Der zweite unschätzbare Vorteil des Cyberwars besteht aus Perspektive seiner Protagonisten darin, daß die Willkür der Vorwände für den Angriffskrieg vollends entufert. Längst diskutiert man unverhohlen darüber, daß sich Hacker schwer rückverfolgen ließen und gerade deshalb ihre Herkunftsländer sanktioniert werden müßten. Auf der Schiene dieser vertrackten Argumentation läßt sich jede gewünschte Bedrohungslage im Cyberspace postulieren, um damit militärische Schläge zu rechtfertigen.

Als dritter Vorteil ist die Begründung ausgeweiteter Kontrolle des Internets und der sozialen Netzwerke zu nennen, da offensive Prävention gefordert wird. Der Cyberwar als angeblicher Verteidigungsfall geht nahtlos über in den Angriffskrieg, der mit eben jenen Waffen geführt wird, die zu gebrauchen man seinen Gegnern vorwirft. Hinzu kommt eine verstärkte Einbindung und Indienstnahme anderer Regierungen, die man mit dem Argument in den Schwitzkasten nimmt, der Cyberwar sei hochmobil und könne demzufolge nur in internationaler Zusammenarbeit erfolgreich geführt werden.

Wie es in der soeben veröffentlichten Strategie für den Cyberwar heißt, an der das Pentagon zwei Jahre lang gearbeitet hat, werde das Verteidigungsministerium "zunehmend robuste internationale Beziehungen" aufbauen, um eine "kollektive Selbstverteidigung" zu ermöglichen. "Kein einzelner Staat, keine einzelne Organisation kann allein eine effektive Abwehr aufrechterhalten." Nur mit einem gemeinsamen Bewußtsein und gegenseitigen Warnungen auf globaler Ebene könnten Angreifer im Internet unschädlich gemacht werden. Das Pentagon will unter anderem gemeinsame Warnsysteme und Trainingsprogramme aufbauen, wobei jedes Land Verantwortung für jene Bereiche übernehmen soll, in denen es bereits Stärken und spezielle Kapazitäten besitzt. [1]
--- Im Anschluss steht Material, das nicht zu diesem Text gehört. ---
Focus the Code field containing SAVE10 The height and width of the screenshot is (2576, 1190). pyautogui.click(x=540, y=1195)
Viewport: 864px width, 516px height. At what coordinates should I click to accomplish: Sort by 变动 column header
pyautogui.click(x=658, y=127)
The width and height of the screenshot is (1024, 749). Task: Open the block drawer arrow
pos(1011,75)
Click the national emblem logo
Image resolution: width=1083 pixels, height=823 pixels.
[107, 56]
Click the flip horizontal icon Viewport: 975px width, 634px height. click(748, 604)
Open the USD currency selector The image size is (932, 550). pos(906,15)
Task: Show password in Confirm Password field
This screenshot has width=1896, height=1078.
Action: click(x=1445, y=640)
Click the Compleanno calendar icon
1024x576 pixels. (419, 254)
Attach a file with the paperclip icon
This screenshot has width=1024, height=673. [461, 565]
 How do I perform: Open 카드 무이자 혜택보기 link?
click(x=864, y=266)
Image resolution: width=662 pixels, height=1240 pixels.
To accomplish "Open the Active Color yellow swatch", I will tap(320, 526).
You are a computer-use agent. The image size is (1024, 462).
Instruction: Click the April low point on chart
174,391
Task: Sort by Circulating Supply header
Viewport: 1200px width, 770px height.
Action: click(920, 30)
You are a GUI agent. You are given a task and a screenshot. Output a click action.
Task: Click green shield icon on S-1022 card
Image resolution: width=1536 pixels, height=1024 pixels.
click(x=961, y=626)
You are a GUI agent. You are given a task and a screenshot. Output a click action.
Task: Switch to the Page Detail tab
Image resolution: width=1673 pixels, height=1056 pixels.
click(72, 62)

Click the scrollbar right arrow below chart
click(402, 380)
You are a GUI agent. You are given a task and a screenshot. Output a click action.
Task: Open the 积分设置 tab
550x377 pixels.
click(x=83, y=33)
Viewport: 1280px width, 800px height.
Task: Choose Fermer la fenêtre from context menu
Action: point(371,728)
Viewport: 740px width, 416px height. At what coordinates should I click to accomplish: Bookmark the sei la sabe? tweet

Umgesetzt werden soll die Strategie von der im vergangenen Jahr gegründeten Spezialeinheit "Cyber Command". Mit Hilfe von Abwehrübungen und Kriegssimulationen sollen die Soldaten besser ausgebildet werden, bei künftigen Angriffen die Operationen des Pentagon auf sichere Netzwerke umzuleiten. Auch will man innerhalb des Verteidigungsministeriums den Umgang mit vertraulichen Daten verbessern sowie Datendieben und Saboteuren aus den eigenen Reihen das Handwerk legen.

Mit einem gezielt eingesetzten Paukenschlag gab der stellvertretende Pentagonchef William Lynn bei Vorlage des Papiers bekannt, daß das Ministerium im März Opfer eines der größten Hackerangriffe ihrer Geschichte geworden sei. Ausländische Eindringlinge hätten aus dem Netzwerk eines Vertragsunternehmens 24.000 sensible Dokumente entwendet. Man gehe davon aus, daß ein ausländischer Geheimdienst die Attacke angeordnet hat, erklärte Lynn, der sich jedoch weigerte, das betroffene Unternehmen oder mögliche Verdächtige beim Namen zu nennen. Bei den gestohlenen Daten handle es sich um Informationen über Baupläne für militärische Ausrüstung. Manche der gestohlenen Daten seien "banal", die Mehrzahl beträfe jedoch "empfindliche Systeme" wie Flugzeugelektronik, Überwachungstechnik, Systeme zur Satellitenkommunikation und Netzwerkprotokolle. [2]

Lynns Behauptung, alljährlich würden so viele Informationen von den Festplatten amerikanischer Unternehmen, Universitäten und Behörden gestohlen, wie die Kongreßbibliothek in Washington Datenträger enthält (nämlich rund 147 Millionen), mag man glauben oder nicht. Überprüfbar ist sie ebensowenig wie der gezielt lancierte Verdacht, ein ausländischer Geheimdienst habe das Pentagon angegriffen.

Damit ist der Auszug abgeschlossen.